According to a letter published to teacher union members, the District continued to move in the wrong direction.
My wife is from New York. One morning her and a neighbor were out for a morning exercise walk before work. Passing a fellow walker, my wife said, "Good morning!"
He said, "You call that walking?"
After hearing about the results of the negotiating sessions, I was left with the same sinking feeling: District, you call that bargaining?
More of the same, then it gets worse.
A week or so later on FaceBook, a friend (and fellow teacher from another district) noticed that I was going to participate in a "Wear Black on the First Day" event. His response was "Good luck with that."
What ensued was a thought provoking exchange where my more pragmatic friend explained to me that I was dealing with a different kind of animal... one that doesn't really care about maintaining good will.
I had to admit... he was right. There are certain people who don't play "fair." These are people, who in an argument, know no boundaries. They are ruthless.
Recently an interesting quote showed up on my iGoogle home page:
“I don’t care if people hate my guts; I assume most of them do. The important question is whether they are in a position to do anything about it.” William S. Burroughs
Burroughs was a non-conformist and not necessarily in a good way. He was also a genius.
I do care if people dislike me, but some people don't seem to care. They may make "good" bosses because of emotional distance. They may help restore short-term fiscal health, but at what cost to the long-term health of the organization?
Eliyahu Goldratt, developer of a management systems paradigm called The Theory of Constraints, argues that long-term health of a company is best achieved by finding Win-Win solutions for all stakeholders in the enterprise. When management wins and workers lose, then nobody wins.
Families, staff, and District Management must work together to find and implement win-win solutions.
But that won't happen if one of the stakeholders doesn't negotiate in good faith.
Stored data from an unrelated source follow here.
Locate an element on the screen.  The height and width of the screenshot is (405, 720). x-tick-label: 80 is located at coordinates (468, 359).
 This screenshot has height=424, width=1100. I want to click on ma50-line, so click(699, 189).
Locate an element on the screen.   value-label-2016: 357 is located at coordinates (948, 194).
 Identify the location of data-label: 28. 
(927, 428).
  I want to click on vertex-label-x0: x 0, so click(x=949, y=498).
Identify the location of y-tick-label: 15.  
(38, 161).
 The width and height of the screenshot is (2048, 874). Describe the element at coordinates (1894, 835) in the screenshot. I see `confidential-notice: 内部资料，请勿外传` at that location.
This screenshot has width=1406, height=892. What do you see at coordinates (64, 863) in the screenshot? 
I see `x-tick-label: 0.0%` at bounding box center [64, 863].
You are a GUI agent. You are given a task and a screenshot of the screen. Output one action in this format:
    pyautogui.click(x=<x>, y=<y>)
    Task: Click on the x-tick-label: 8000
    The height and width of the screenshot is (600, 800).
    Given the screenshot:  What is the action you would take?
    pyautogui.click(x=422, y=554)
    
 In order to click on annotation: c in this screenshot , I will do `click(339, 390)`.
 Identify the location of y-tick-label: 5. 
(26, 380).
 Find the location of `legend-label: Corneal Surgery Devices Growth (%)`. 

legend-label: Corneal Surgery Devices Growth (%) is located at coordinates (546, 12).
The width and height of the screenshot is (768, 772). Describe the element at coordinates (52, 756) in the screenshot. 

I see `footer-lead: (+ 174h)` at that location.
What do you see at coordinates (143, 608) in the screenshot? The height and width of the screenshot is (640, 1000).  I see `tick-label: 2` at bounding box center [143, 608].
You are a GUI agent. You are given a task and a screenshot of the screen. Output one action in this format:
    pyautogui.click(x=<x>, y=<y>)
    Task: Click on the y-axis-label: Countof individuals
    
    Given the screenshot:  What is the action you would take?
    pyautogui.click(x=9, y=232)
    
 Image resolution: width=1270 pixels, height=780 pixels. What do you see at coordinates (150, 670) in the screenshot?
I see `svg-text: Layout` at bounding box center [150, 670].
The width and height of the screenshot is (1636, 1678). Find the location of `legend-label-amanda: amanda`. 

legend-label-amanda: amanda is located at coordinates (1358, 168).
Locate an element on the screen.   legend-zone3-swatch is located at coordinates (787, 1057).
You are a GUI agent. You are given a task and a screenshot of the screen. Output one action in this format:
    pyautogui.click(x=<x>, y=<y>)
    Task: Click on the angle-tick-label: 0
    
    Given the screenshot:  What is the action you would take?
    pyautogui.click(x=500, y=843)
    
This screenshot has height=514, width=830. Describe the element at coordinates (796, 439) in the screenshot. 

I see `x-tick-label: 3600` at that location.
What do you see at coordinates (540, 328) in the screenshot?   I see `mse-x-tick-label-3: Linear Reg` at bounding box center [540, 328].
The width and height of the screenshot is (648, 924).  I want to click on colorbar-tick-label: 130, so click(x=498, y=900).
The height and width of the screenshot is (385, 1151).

That's short-sighted and demonstrates poor leadership.
Recently the CEO of HP was fired by his board for violating company ethics. The Houston Business Journal reported this:
"Questioning about the circumstances of Hewlett-Packard CEO Mark Hurd's resignation continued on the second weekend after his departure in the wake of a sexual harassment complaint."
"The consensus in Silicon Valley is that Mr. Hurd was despised at HP, not just by the rank and file, but even by HP’s top executives," Nocera wrote.
The Times columnist suggests that the sexual harassment claim merely gave the board the pretext for doing what it wanted to do, get rid of Hurd without provoking an outcry on Wall Street where he was extremely popular for turning around the company's finances.
Hurd was "extremely popular (on Wall Street) for turning around the company's finances..." but "...despised at HP, not just by the rank and file, but even by HP's top executives."
Hurd disregarded some of the stakeholders in his organization. Evidently, he didn't care. (And, he may be laughing all the way to the bank after being fired, after all, his severance package was something like 17 million dollars plus stock options.)
I'm realistic enough to understand that people like that exist, but I find it disheartening to find them operating at the helm of an organization I'm associated with.
This is new to Lowell Joint, and it's unsettling.